Lionel, Ethel, and Drew Barrymore
Barrymore was the younger brother of actor Lionel ("Mr. Potter" in It's A Wonderful Life) and actress Ethel Barrymore and the grandfather of actress Drew Barrymore (the similarities in facial structure between the profiles of John Barrymore and Drew Barrymore remain eerily striking).
Philandering
A notorious ladies' man, he courted the actress Mary Astor and also the showgirl Evelyn Nesbit (as her involvement with married architect Stanford White was waning). When she became pregnant, Barrymore proposed marriage. But White intervened, and arranged for the still-teenaged Evelyn to undergo an operation for "appendicitis." White was later murdered by Nesbit's vengeful husband, Pittsburgh millionaire Harry K. Thaw.
Marriages
Barrymore married
1) Katherine Corri Harris (1891-1927), an actress who starred in the 1918 film The House of Mirth, on September 1, 1910 and divorced in 1916.
2) Blanche Marie Louise Oelrichs (1890-1950), a New York mining heiress who wrote under the pseudonym "Michael Strange," on August 5, 1920 and divorced her in 1925. They had one child:
Diana Blanche Barrymore (1921-1960), whose tragic life ended at age thirty-eight.
3) Dolores Costello (1903-1979), an actress and model best known for her role as Dearest in the movie Little Lord Fauntleroy (1936); they married on November 24, 1928 and divorced in 1935. They had two children:
Dolores Ethel Mae Barrymore
John Drew Barrymore (father of Drew Barrymore).
4) Elaine Barrie (née Elaine Jacobs), (1916-2003), an actress; they married on November 9, 1936 and divorced in 1940.
Dying Words
His dying words were "Die?

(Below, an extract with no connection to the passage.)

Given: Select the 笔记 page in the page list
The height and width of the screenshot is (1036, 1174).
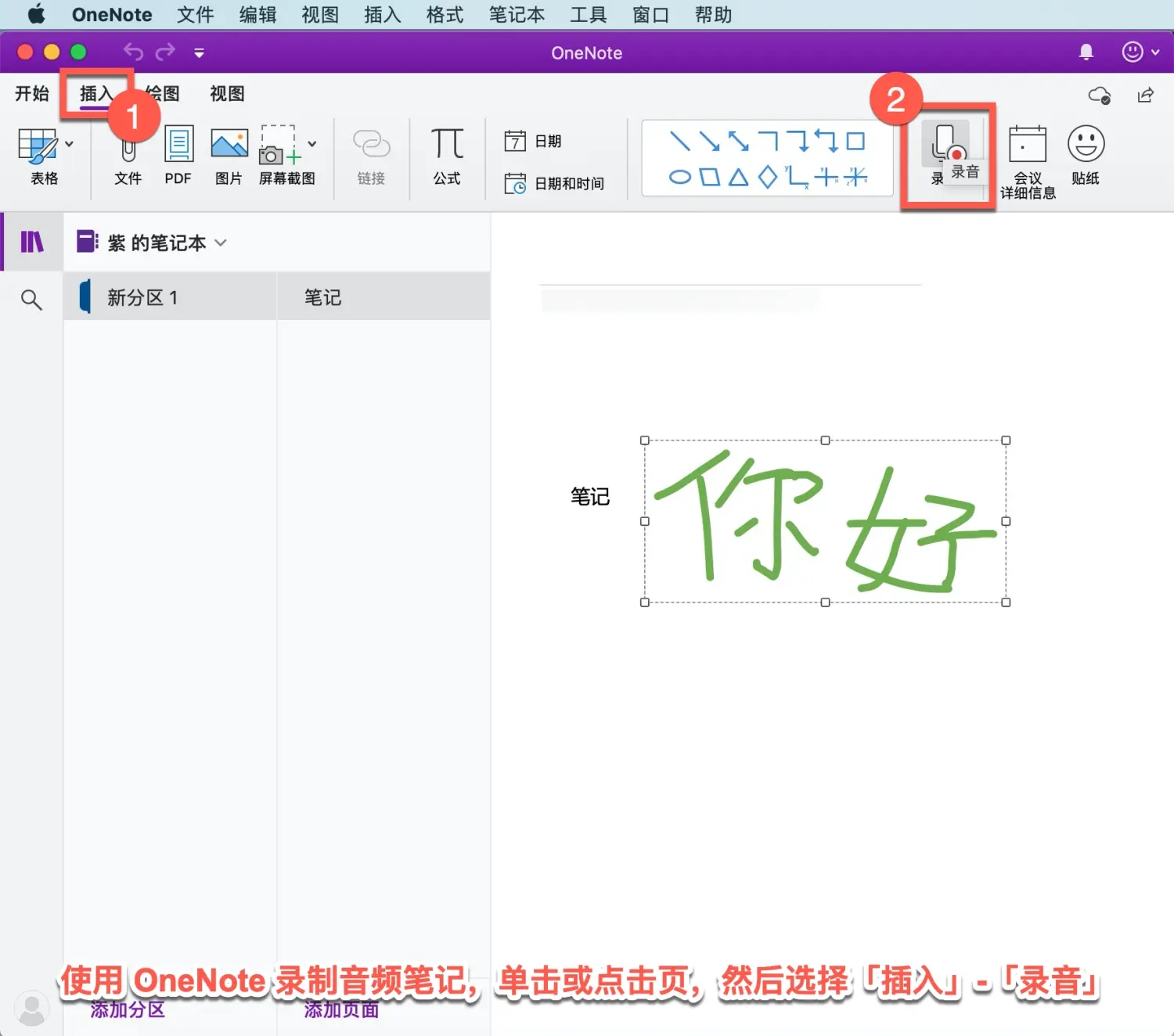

I should say not, dear fellow. No Barrymore would allow such a conventional thing to happen to him." According to Errol Flynn's memoirs, film director Raoul Walsh "borrowed" Barrymore's body after the funeral, left his corpse propped in a chair for a drunken Flynn to discover when he returned home from The Cock and Bull Bar. Other accounts of this classic Hollywood tale substitute actor Peter Lorre in the place of Walsh.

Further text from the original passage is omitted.